## Given passage
>> BEGIN
# Plant Collectors indoor setups?



## mordoria (Jan 28, 2011)

Living in an area that gets below freezing during the winter, I am forced to keep my plant collection in my house all year round. A greenhouse would be awesome but thats not happening right now. I am currently building a small enclosed setup for the orchids and smaller plants (indoor greenhouse) on a bakers rack but keeping humidity up could be a problem.

I would love to see how others keep their collectors plants. Do you enclose it or just stack everything or racks? Maybe some of the bigger collectors could show some photos of their overall collections?


----------



## Gamble (Aug 1, 2010)

I have an indoor greenhouse rack that I bought from the store.
I keep my plants in there.

Right now the temp is 82°F & 75% humidity inside.

Sent from my Galaxy Note II using Tapatalk 2


----------



## Gnarly (Mar 3, 2011)

Alright Gamble, that is awesome.
>> END
## Record excerpts
>> BEGIN
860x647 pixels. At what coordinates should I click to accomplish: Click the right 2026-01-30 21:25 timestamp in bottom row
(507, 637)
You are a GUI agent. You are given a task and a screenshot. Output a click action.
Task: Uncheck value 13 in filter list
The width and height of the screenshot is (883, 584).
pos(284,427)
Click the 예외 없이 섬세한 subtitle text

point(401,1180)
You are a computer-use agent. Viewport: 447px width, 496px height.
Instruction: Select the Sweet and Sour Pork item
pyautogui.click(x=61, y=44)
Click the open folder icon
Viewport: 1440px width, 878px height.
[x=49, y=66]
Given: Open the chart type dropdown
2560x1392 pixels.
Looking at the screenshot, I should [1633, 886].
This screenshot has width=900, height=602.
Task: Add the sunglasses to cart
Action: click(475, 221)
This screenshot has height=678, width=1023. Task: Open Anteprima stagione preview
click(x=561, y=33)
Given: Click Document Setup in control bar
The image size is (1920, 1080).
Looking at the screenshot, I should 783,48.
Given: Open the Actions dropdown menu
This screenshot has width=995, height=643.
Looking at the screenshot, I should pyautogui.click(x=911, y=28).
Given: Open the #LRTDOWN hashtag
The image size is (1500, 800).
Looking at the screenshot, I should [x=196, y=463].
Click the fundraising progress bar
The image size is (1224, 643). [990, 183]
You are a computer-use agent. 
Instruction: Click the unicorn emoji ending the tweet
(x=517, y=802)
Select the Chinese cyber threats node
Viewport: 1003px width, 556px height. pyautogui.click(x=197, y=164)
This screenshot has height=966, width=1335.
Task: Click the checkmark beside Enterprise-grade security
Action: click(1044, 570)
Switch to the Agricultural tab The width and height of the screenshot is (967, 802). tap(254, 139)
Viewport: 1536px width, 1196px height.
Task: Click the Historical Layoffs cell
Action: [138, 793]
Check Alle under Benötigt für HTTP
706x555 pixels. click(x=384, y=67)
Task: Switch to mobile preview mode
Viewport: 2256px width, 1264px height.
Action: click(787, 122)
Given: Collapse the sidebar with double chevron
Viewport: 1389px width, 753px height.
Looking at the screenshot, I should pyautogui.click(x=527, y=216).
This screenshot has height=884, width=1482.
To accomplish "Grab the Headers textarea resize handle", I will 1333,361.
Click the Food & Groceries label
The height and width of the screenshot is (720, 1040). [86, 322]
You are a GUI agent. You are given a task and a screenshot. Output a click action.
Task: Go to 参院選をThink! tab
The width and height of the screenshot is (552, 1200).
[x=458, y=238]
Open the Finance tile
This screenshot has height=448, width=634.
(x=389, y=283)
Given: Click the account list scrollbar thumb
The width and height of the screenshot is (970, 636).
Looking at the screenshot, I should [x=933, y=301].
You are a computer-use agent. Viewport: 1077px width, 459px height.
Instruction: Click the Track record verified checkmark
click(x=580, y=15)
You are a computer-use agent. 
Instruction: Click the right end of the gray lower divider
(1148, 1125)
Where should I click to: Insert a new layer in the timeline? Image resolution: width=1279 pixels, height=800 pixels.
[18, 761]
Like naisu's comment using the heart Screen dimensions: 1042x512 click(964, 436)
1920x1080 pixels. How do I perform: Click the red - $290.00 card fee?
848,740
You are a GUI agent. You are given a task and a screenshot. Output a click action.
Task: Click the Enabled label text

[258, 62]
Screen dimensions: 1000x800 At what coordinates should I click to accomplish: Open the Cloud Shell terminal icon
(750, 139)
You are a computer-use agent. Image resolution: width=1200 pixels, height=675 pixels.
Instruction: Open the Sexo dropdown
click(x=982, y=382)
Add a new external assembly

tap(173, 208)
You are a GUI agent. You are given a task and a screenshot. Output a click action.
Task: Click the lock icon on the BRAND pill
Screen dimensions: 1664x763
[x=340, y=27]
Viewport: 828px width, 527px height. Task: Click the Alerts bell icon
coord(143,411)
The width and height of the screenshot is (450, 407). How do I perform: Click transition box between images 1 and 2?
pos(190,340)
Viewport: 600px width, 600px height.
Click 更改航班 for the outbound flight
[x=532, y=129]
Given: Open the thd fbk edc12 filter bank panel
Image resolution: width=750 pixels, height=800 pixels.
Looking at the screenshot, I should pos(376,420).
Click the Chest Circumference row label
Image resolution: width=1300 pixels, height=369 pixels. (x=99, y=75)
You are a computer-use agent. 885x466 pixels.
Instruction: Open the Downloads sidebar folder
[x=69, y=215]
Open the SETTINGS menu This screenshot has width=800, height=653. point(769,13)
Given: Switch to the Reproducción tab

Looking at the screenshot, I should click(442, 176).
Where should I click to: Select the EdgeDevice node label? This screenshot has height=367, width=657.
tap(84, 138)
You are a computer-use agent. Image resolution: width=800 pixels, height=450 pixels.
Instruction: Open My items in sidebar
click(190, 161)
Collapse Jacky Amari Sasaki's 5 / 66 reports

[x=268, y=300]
>> END
## Stated problem A
For the forum thread on indoor plant setups, decide whether each statement agrees with it. Answer yes or no, and quote the deciding words.
(i) The first poster keeps the plant collection indoors all year.
(ii) Gamble built the indoor greenhouse rack at home.
(iii) Gamble reports 75% humidity inside the rack.
## Stated problem B
Using the forum thread on indoor plant setups, answer these questions:
(i) What is mordoria building the small enclosed setup on?
(ii) What temperature does Gamble give for inside the rack?
(iii) Whom does Gnarly address by name?

## Answer A
(i) Yes: "I am forced to keep my plant collection in my house all year round."
(ii) No: "I have an indoor greenhouse rack that I bought from the store."
(iii) Yes: "Right now the temp is 82°F & 75% humidity inside."

## Answer B
(i) A bakers rack
(ii) 82°F
(iii) Gamble